James Long is the author of Ferney and four acclaimed thrillers published in England. A former BBC correspondent, he lives in England, where he is at work on his next historical novel, The Painter.

Excerpt

Chapter One
One was a tired traveler at the end of his tether, fleeing from an annual act of penance. A gaunt shadowed man, the flesh burnt off him by guilt, his soul smouldered close under his skin. Old women sought to feed him. Young women sought to comfort him ... until they saw the steel shutters behind his eyes.

Two more shared a house but that still lay ahead and he did not yet know them. He was as alone as it was possible to be and that was his choice. All the way on his headlong journey from the Welsh mountains he had avoided looking in his mirror, for fear of seeing ghosts. No speed he could reach proved fast enough to leave his past behind until the exhaustion that grief brings forced him to pull over. Then, as soon as the car had stopped, he had slumped in his seat, fast asleep.

The edge of the storm awakened him three hours later, at that time when the body is closest to death. Sudden rain drummed on the roof and splashed his forehead through the open window, bringing him back to bones that ached from his curled posture and a head filled with the sour residue of his tears. He had climbed out of the car, standing with his face tilted up to the dark sky, taking the downpour as a further punishment.

Wales was behind him. Standing by the grave in the wet churchyard, it was no longer easy to apologize because he could hardly believe the person he had once been, the man responsible for this disaster of a headstone with its letters of accusation bitten into the hard grey slate. The man he had been -- that guilty, misled man -- was serving a life sentence in solitary confinement, locked in a cell somewhere inside his head where he never went anymore, leaving this other Patrick, rigidly controlled, to go on paying his dues for him year after year after year.

Back in the car, he emerged from under the edge of the cloud into that great glistening bowl where the rain had left its wet canvas prepared for the bright moon. Only now, in the safe English hills, did he dare to look back.

On a country road winding down through the hills towards Oxford and the plain of the River Thames, he looked in his mirror and saw the wet tarmac worming behind him, a mercury river in which his tyres left their wake of spray.
The earth was soaked in light, puddled silver by the storm, an eldritch light meant for the eyes of foxes, as hard as a welding spark. The full spring moon, a handsbreadth up the sky, cast it cold across the ocean roll of hills, x-raying the bones around the heart of England. Sunsets are for the many, sunrise for the few; the moonlight that paints the land in shades of silver is a secret, a privilege to be observed alone with a sense of due unease.

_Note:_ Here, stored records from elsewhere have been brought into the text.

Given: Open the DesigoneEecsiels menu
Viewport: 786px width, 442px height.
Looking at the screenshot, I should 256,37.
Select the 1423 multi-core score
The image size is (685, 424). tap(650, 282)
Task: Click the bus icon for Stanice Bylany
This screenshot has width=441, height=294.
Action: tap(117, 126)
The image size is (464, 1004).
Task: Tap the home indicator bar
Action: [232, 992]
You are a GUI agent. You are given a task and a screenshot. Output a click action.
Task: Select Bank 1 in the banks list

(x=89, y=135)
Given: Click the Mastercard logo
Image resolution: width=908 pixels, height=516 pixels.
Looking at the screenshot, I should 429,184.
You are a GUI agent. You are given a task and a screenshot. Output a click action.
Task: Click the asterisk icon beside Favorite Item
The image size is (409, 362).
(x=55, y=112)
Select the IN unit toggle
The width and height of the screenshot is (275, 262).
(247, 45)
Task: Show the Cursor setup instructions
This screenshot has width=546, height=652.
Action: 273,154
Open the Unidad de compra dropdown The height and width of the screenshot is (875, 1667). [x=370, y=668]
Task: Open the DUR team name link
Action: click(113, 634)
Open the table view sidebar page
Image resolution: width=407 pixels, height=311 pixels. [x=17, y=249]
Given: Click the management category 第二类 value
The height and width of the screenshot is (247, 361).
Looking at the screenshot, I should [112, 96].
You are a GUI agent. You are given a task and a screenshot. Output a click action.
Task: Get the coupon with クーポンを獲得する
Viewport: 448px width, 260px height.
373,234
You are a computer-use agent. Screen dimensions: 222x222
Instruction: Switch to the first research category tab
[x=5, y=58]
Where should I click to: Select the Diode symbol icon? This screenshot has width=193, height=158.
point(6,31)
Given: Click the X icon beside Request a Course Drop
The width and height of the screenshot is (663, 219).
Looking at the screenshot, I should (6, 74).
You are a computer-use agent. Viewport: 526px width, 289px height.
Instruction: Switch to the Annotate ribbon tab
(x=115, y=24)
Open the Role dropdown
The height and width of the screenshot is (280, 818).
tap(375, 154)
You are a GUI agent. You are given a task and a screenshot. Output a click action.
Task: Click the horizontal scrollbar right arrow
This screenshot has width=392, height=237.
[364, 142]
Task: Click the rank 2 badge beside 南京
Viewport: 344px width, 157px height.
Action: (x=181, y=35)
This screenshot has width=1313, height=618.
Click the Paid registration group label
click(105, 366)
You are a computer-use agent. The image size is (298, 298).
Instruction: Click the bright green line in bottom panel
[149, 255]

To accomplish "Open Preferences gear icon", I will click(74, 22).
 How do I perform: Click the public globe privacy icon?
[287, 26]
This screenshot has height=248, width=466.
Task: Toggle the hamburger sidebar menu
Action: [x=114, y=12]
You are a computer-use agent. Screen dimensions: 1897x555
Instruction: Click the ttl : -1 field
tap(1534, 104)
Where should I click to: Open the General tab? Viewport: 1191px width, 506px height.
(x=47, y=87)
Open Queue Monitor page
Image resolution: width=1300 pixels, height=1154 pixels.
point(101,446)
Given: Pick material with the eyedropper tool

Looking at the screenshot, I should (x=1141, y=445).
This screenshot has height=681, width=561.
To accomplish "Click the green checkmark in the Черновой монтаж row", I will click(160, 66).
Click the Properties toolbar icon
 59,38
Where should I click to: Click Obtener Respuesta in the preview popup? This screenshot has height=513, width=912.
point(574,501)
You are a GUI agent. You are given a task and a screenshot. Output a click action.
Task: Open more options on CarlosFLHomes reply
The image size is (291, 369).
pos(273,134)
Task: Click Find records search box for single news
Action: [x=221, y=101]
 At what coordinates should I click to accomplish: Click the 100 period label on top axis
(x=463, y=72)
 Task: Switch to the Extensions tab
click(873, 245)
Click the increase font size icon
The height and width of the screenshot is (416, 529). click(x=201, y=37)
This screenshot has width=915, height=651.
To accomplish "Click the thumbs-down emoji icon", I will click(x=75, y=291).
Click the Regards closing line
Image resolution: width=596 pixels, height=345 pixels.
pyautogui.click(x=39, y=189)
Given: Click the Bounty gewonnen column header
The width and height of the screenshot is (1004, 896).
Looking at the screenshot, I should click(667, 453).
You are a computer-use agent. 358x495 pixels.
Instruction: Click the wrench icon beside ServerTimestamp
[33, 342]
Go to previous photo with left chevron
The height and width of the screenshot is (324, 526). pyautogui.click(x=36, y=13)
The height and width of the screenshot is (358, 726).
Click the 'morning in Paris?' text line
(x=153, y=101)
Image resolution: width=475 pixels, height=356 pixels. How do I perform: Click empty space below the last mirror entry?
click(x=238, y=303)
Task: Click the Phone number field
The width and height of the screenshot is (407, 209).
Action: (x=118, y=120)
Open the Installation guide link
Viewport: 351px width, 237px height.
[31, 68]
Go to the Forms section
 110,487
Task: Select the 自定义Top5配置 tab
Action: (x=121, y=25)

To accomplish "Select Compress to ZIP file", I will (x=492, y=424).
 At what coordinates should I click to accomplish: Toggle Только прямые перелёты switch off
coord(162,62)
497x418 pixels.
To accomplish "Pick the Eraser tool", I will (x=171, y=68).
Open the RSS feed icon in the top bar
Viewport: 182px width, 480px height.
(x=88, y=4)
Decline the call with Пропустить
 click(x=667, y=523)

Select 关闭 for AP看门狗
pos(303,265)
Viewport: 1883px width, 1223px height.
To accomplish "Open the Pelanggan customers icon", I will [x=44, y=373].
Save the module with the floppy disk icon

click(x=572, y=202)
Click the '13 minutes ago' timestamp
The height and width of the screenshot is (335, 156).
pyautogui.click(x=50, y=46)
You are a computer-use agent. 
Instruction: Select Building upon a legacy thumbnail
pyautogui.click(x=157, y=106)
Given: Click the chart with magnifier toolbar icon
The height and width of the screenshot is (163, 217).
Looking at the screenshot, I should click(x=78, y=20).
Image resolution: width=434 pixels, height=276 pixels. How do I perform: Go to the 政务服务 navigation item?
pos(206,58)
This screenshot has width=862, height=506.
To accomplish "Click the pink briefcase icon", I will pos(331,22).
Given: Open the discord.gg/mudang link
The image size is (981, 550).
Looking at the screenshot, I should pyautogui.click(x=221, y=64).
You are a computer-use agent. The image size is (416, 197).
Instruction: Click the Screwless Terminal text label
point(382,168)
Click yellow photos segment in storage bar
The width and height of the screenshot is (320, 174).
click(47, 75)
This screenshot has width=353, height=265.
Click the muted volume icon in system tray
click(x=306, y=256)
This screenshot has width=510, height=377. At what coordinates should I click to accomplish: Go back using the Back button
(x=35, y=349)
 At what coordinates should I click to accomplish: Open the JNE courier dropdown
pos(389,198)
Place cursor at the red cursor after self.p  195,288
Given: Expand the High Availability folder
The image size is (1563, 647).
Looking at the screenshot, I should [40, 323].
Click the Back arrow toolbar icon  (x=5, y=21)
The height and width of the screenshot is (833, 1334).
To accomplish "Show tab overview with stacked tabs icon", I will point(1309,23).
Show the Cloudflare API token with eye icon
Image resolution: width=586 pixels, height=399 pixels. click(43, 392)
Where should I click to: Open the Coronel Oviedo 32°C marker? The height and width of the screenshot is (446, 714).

The sideways moon etched the shape of the land in silver contours, precise in the washed, chill air. Those contours are the archive of the past, the record of ice, the signature of water and wind. Man walks on top of the packed sedimentary evidence of that past, leaving only dust and fragments to settle on top into the latest layer.

On the edge of the village of Wytchlow, a woman sat in the attic room that had been hers since she was born, wakened even earlier than usual by outriders of apprehension instead of the fresh-start joy that usually came with her dawns. She curled on the edge of the window seat, with the sagging window open as wide as it would go. The moonlight showed her the village as if it were a stage prepared for the first entry of the main characters and she alone had the rehearsal time to prepare herself. Against the faint brightness of the eastern horizon, the cricket ground was a shining lake, lapping up to the wooded island beyond, where the church held the high ground. Beyond that, out of sight, was the place where she would go into battle when the day began. In her whole life, she had never ducked a fight that mattered.

That woman was Bobby.

The moon's third witness was out on his wanderings. Joe paced his life to need little sleep; he preferred to make his inspections in the hours when no others were about. A morning such as this was not to be wasted in bed -- a morning when the moon shadow revealed with perfect lunar clarity the twisted history of the land. He swayed his feet through the glistening grass with delight, walking through the humps and folds of his ancestral land until he reached its crown and its core, and then he stood motionless in the top field, which wrapped itself over the brow of the hill like a grass handkerchief on a bald man's head. In these hurried times, those who still bothered with names for fields called it the Bury Field, but in the past, when field names were part of the vital navigation of the working day, it had been the Low Field. In time, people forgot what that really meant and decided the name made no sense for a field on a hill. That was what Joe's father had told him, the names and the tales strung through the songs that held them all together.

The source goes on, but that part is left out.